Recently, the International Journal of Sport Nutrition and Exercise Metabolism decided to published a study that measured glycogen levels after 11 male athletes’ ate fast food or sports supplements after a work out. What they discovered gives hope to all the people out there who love indulging in the drive-thru after a grueling workout session.
Before the experiment began, the participants fasted for 12 hours. They then had the fun task of completing a 90-minute endurance workout – I’d work out for science, I guess.
After they completed their exercise task, half of the participants were fed a meal that consisted of pancakes, hash browns and orange juice. Yum. The other half were fed peanut putter, Cliff Shot Bloks and Gatorade. Not so yum, but hey, food is food I guess.
Two hours later, the same group that got the delicious breakfast ate one burger, French fries and drank a Coke. The second group had the supplement Cytomax powder and PowerBars. Wow, I feel so bad for the guys that were in the second group.
The meals were close to being identical from a nutritional standpoint, but the fast food was slightly higher in sodium and fat. Go figure.

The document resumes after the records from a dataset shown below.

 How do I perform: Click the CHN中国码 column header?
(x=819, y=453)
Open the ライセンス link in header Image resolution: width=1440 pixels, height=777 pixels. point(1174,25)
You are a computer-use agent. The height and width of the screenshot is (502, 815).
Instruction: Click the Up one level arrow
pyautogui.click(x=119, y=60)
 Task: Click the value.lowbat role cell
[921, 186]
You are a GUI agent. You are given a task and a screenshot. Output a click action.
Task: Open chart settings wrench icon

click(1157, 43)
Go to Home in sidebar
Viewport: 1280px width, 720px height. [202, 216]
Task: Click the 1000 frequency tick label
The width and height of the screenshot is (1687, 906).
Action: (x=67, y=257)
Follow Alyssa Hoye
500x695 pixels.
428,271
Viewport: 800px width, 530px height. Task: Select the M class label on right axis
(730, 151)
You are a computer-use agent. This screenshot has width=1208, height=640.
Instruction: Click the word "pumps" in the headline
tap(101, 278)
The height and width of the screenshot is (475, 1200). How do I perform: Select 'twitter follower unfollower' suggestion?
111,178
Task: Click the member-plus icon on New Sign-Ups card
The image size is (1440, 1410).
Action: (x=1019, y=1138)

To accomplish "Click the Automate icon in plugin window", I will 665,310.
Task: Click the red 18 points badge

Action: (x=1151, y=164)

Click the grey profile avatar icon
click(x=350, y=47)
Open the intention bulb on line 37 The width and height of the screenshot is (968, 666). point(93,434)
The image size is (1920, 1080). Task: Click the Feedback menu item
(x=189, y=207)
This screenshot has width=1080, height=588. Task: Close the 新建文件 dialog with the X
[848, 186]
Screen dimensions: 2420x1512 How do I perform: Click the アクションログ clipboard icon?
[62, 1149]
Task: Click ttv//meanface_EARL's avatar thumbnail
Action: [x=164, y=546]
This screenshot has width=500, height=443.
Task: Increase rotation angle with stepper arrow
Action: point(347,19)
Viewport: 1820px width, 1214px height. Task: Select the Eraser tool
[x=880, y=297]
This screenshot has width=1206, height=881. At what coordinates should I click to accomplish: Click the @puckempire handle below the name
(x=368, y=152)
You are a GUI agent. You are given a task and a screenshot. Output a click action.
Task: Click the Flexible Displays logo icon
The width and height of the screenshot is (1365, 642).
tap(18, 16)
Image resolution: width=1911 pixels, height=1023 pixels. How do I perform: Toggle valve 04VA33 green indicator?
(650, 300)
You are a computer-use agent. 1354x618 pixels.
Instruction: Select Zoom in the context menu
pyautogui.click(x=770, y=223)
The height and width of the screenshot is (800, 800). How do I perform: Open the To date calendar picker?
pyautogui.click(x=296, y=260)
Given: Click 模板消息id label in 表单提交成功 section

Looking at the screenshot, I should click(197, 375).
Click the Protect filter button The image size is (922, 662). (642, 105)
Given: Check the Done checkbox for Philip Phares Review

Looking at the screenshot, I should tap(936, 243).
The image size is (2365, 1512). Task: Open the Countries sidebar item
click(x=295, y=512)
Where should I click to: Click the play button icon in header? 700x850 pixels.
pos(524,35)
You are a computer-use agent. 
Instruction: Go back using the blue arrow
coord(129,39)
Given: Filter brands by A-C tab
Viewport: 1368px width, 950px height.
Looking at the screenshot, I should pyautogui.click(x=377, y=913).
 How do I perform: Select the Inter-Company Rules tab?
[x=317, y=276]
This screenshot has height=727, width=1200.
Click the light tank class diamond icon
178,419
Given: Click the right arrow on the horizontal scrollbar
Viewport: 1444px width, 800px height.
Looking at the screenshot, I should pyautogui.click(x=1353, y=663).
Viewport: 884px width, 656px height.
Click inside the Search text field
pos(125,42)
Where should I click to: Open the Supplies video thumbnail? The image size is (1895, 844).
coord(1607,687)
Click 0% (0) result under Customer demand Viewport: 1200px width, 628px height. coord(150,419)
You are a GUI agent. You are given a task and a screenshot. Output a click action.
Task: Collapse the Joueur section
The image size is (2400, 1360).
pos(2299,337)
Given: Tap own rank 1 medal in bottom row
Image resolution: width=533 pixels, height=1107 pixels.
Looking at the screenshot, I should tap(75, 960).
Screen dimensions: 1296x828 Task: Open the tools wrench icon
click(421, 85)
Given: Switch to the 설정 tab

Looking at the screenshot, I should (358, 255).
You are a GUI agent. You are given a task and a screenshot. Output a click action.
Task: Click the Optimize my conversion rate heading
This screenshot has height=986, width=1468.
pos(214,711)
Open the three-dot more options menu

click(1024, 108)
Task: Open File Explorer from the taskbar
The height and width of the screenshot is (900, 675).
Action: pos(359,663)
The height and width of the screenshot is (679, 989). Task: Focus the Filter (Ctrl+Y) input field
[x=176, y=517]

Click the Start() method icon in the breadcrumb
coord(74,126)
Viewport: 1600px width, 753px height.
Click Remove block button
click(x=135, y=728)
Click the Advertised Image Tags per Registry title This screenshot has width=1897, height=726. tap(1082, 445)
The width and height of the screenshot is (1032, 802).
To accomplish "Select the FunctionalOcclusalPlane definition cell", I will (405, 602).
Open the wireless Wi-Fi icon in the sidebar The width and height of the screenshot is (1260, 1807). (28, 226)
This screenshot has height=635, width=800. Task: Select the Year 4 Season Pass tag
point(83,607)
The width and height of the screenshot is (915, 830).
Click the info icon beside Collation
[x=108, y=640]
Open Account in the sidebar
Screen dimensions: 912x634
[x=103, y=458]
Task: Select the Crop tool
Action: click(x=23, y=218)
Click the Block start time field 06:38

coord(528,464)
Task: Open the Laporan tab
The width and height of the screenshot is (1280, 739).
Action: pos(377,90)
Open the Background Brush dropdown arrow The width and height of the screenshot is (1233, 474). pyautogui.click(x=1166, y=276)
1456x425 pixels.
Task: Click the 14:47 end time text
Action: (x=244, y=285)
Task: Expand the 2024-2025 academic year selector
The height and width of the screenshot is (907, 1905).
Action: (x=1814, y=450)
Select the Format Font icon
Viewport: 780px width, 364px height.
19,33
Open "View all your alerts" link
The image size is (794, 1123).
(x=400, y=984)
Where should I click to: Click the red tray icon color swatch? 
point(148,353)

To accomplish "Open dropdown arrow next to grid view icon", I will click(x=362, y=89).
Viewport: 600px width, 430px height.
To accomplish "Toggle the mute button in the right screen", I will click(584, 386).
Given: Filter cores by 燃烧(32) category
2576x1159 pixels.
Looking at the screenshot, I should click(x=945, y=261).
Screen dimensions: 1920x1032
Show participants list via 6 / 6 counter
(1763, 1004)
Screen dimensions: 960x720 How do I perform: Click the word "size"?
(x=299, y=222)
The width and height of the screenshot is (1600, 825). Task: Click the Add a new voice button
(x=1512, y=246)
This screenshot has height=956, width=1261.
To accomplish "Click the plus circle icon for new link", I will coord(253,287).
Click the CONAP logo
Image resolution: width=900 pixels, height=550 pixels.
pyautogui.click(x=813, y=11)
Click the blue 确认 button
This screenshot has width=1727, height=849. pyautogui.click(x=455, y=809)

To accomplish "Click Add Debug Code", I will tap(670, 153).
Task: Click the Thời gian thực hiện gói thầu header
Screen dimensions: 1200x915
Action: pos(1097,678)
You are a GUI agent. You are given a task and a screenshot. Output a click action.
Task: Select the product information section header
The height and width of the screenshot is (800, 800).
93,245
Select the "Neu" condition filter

After the participants got two hours to let all their food digest, they completed a 12- mile ride on a stationary bike at full speed.
The same tasks were performed the next week; only this time the men switched groups. Game changer Here is what lead researcher, grad student Michael Cramer, had to say about the results from the experiment.
“These data indicate that short-term food options to initiate glycogen re-synthesis can include dietary options not typically marketed as sports nutrition products such as fast food menu item.”
While the long-term effects of fast food consumption post-workout are unclear, according to this study the food one consumes after a workout has little to no effect on how the body creates and burns fuel.